Folwark (Note: Folwark; Vorwerk; Фільварок; Filvarok; Фальварак; Falvarak; Palivarkas; Folverks, Folvarks, Pusmuiža) is a Polish word derived from the German Vorwerk. A folwark or Vorwerk is an agricultural estate or a separate branch operation of such an estate, historically a serfdom-based farm and agricultural enterprise (a type of latifundium), often very large. The term has changed its meaning several times throughout history and can therefore be used in various ways.

Originally, the associated agricultural estates were usually located outside fortifications or castles and directly in front of them, and were therefore often referred to as folwark or, in German-speaking regions, Vorwerk, meaning advanced work or outwork, a kind of outlying defensive outpost. In place names and field names, the word can still be present in this meaning.

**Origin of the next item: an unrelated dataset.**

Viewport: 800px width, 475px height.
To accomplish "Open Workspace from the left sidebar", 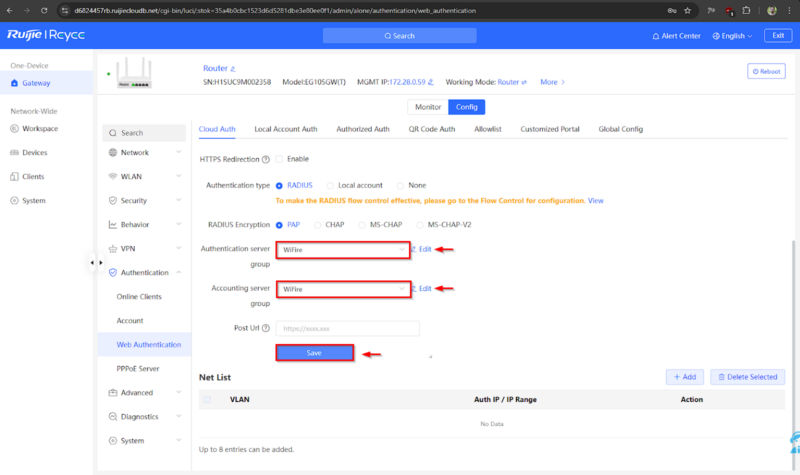I will pyautogui.click(x=40, y=129).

Later, the term was used for outposts of manor farms with estate operations or individual tenant farms. On larger estates with extensive land areas, there were often smaller and more remote branch operations in addition to the main operation. From around the end of the 18th century, these were also frequently referred to as folwark or, in German-speaking regions, Vorwerk. In this sense, Folwark or Vorwerk appears as a name or part of a name for a variety of settlements, especially in the northern and eastern parts of Germany.

A term occasionally used in official documents for a folwark or Vorwerk is "pertinentia" (accessory).

==History==
Folwarks (palivarkai, фальваркі) were operated in the Crown of Poland from the 14th century, in the Grand Duchy of Lithuania from the 15th century and in the joint Polish–Lithuanian Commonwealth from the second half of the 16th century. The institution survived after the 18th-century Partitions of Poland until the early-20th century.

Folwarks aimed to produce surplus produce for export. The first folwarks were created on Church- and monastery-owned lands. Later, the folwark system was adopted both by the nobility (szlachta) and by rich peasants (singular: folwarksołtys}}), but the sołtys positions were eventually taken over by the szlachta.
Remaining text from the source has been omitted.